India is a rurally-dominant nation with 72% of its population living in villages, and most of it depends on agriculture. Hence, when we talk about national growth, the development of villages and agriculture becomes significant. For centuries villages have been the core of India’s life. In fact, they are the soul of a nation. India owes its existence to its millions of villages that nourish its urban population and where distinctive evolutionary features within our eternal culture incessantly flourish by natural process despite epochal disturbances.
India’s villages have always been self- dependent units having underlying support from agriculture, animal husbandry, conventional industries, and their inherent community system. They were independent and self-reliant, appropriately utilizing indigenous resources. When Britishers came, they weakened this autonomous, self-sustaining system of villages and dominated control over it. They announced certain directives and rulings harnessing this community system and chose local leaders as their representatives to exercise control on villages and constrained the conventional community system to depend on the British administration system.

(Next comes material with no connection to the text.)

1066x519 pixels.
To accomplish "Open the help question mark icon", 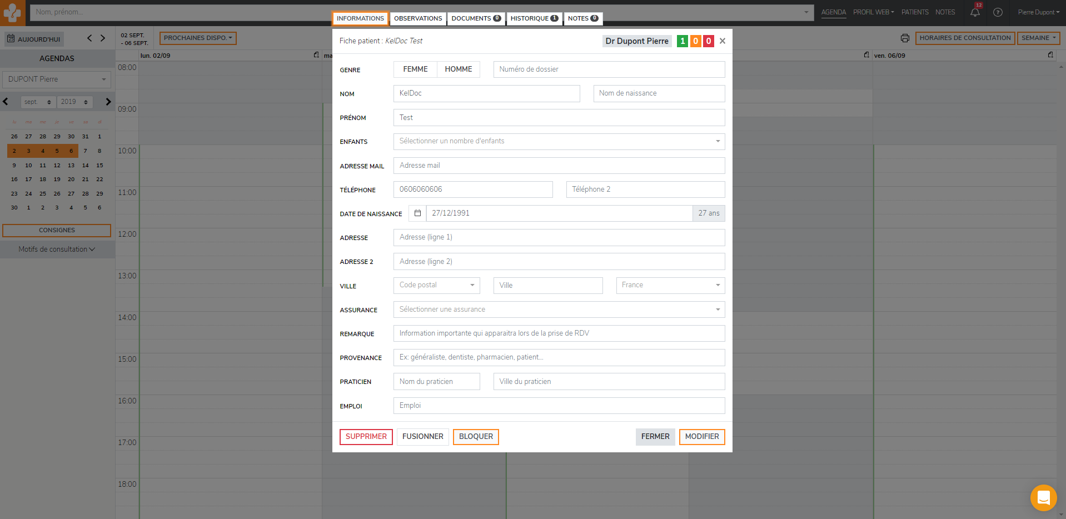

After independence, Indian legislation came into force, but development policies remained the same, centered on urbanization instead of rural development. Its consequences are now evident to all. After passing seven decades of post-independence, a profound difference has developed between towns and villages. As a result, villages are squeezing, and towns are overburdened with population.
In the post-independence period, large industries were encouraged instead of supporting conventional small sectors. Thus, despite witnessing onward movement under Green Revolution due to massive mechanization and increased use of chemical fertilizers, its benefit too was taken by a specific group. As a result, the gap between the poor and rich widened.
Conventional traits like the dignity of labor, self-reliance, and self-esteem prevailing in society gradually diminished. Today’s mentality is so spoiled that none wants to do labor- oriented jobs. An educated young denigrates work for wages and feels high in serving even as a clerk. Despite the easy, simple, and toiling life of rural regions, he acknowledges cities’ indigent and frustrated life as his destiny.
After adherence to prominent industries in the name of development, we witnessed liberalization when multinationals made their way into the country. Their radiance pushed back the skill-oriented conventional sector of rural India, and most of them are now irrelevant. Simultaneously self-reliant system of villages based on mutual cooperation was also ruined. Consequently, this situation forced migration to urban areas in search of employment. In some provinces, the situation has become so terrible that only women and the aged are left in villages, and educated ones are all settled in towns and reluctant to return. How can we justify the nation’s growth as balanced and satisfactory in such a desolate rural life?
Because of the large-scale use of chemical fertilizers, pesticides, and processed seeds to yield a maximum harvest, water, land, air, environment all are under the threat of pollution. Fruits, vegetables, and other edible stuff have become toxic, and as a result, a large population is cursed to bear terrible consequences. Environmental balance is under threat due to the massive exploitation of natural resources. Worldly attractions have made man greedier. Man today is straying away from his cultural roots and nature and, despite the material progress, finds himself under dilapidated condition. In this context, whatever is achieved in the name of development shows that we have lost more than what we have gained.
This all scenario reveals a dire need for comprehensive development that can ensure overall growth of rural and urban regions, and benefits of this development do not remain confined to a specific class or person but reach lower level farmers as well.
Time has come when we reconsider rural life’s importance and return to villages where a functional infrastructure may be initiated to facilitate long-lasting development with a harmonious relationship with nature. We should dedicatedly put efforts to nourish it and refrain from exploiting it. Instead of destroying the protective layers of nature, let us preserve them and enjoy the bliss of versatile development.
Visualizing the inevitabilities associated with extensive rural development, revered Gurudev had presented innovative solutions and benevolent ideology. He had predicted that population pressure would cease from cities and feeble villages would evolve into smaller towns with a solid infrastructure. Banking facilities hitherto available for large industries will soon be available for small and cottage industries in villages. An extensive infrastructure of cottage industries under the aegis of cooperative societies would come up in villages and towns. He had a firm belief that the future belongs to villages and summoned all to come back to villages.
Our Mission has already outlined a comprehensive development framework under the seven-point program – sadhana, education, health, self-reliance, environmental protection, women empowerment, de-addiction, and eradicating evil customs in villages. Therefore, the volunteers of All World Gayatri Pariwar should initiate significant steps to ensure the comprehensive development of villages by enforcing these seven movements in villages.